A few months ago I was hired as an accompanist for an international competition for young pianists, the youngest division ranging in age from about 9-13 years old. Even at this tender age, the contestants were required to present from memory the equivalent of a full-length solo recital program and a complete concerto from a list of "easier" but nonetheless typically virtuosic showpieces. Those that were selected to go on to semi-final/final rounds faced multiple days of public performance, all before an audience of expectant teachers, wigged-out parents and distinguished judges. The final three contestants completed the grueling week with a public performance of their concerto with orchestra. And what were YOU doing when you were 11?

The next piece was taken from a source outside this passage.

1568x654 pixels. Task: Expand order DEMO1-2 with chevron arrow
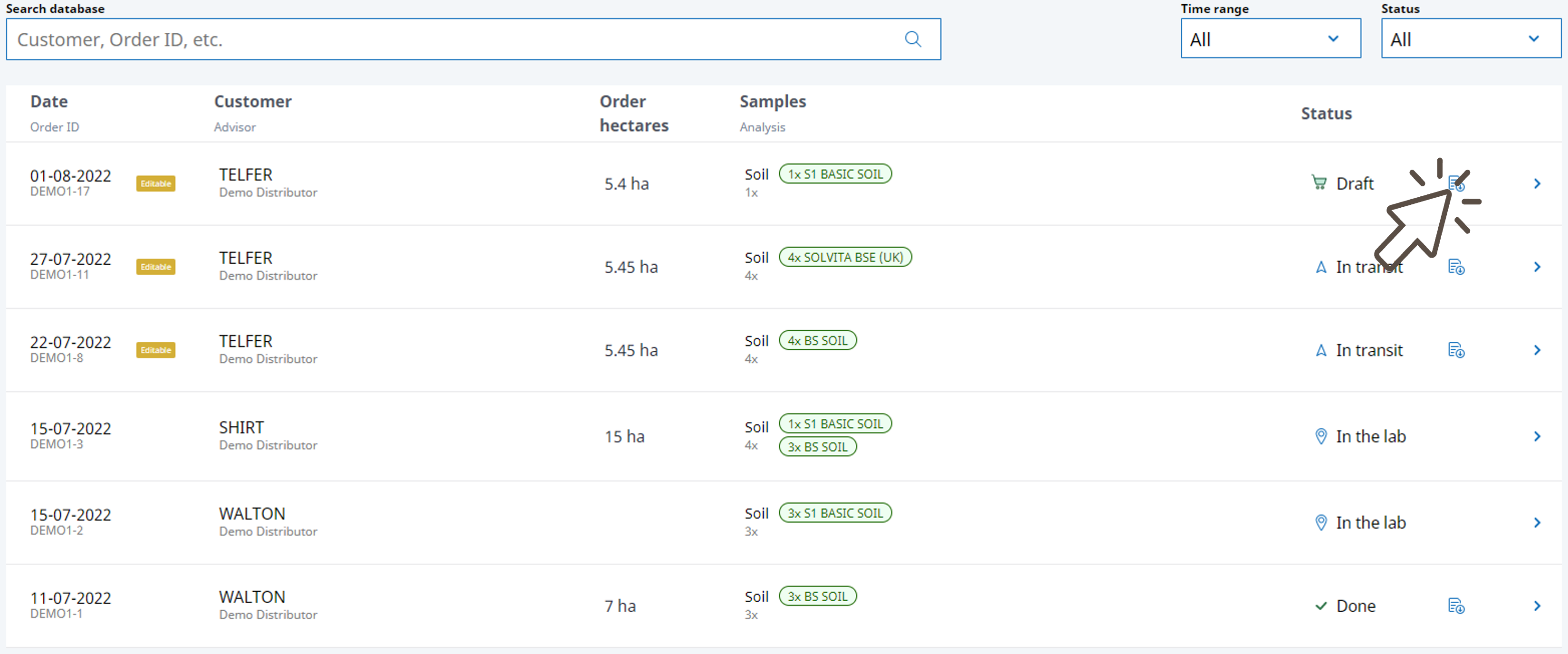coord(1537,522)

Like most pianists, this wasn't my first go-round at youth competitions, having endured them many times both as anxious contestant and later as accompanist or adjudicator. I understand their value for young artists, even though I don't often agree with their modi operandi. What has changed quite dramatically over the decades, though, is the level of repertoire being inflicted upon these unquestionably ultra-talented children. When once a Bach invention, a Haydn sonata, a Mendelssohn or Schumann character piece and a Kabalevsky sonatina were considered suitable student offerings, we are now hearing works once reserved for the mature virtuoso- Liszt's Don Juan fantasy, Beethoven's Appassionata Sonata, Prokofiev's fiendish Toccata, and on and on. Competition guidelines often don't attempt to place limits on repertoire choices anymore, unfortunately encouraging this kind of audience-pandering selection. It is unthinkable to me what these poor children must endure from teacher and parent in order to prepare such daunting and age-inappropriate material; there is no other word for it than abuse.

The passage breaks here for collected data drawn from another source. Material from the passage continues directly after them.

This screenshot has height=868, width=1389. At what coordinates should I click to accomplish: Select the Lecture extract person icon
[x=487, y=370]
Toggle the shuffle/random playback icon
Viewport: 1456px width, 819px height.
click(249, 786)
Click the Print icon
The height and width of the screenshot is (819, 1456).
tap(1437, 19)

Behind the scenes, one overhears judges and competition staff tsking and clucking over this regretful emphasis on pure technical display, but they nonetheless more often than not promulgate this behavior by dismissing those with less developed (i.e. normal) technique, overlooking inspired and honest musicality amidst all the noise. What message are they sending? That only those with preternatural technical gifts and a penchant for forced labor will be strong enough to survive in today's cutthroat world of solo pianism.

Is this true? Perhaps, sadly. Is it right? All I know is you can't skip directly from Haydn to Rachmaninoff without missing some crucial development along the way. The simple clarity of a Clementi sonatina, the vivid characterizations in Schumann's Album for the Young, the tonal palette of a Chopin nocturne or Debussy prelude; all of these and a thousand more musical experiences must meld together over time to form an accomplished and yes, even virtuoso pianist.

Teachers, can we let kids be kids? Even Mozart had a day off now and then.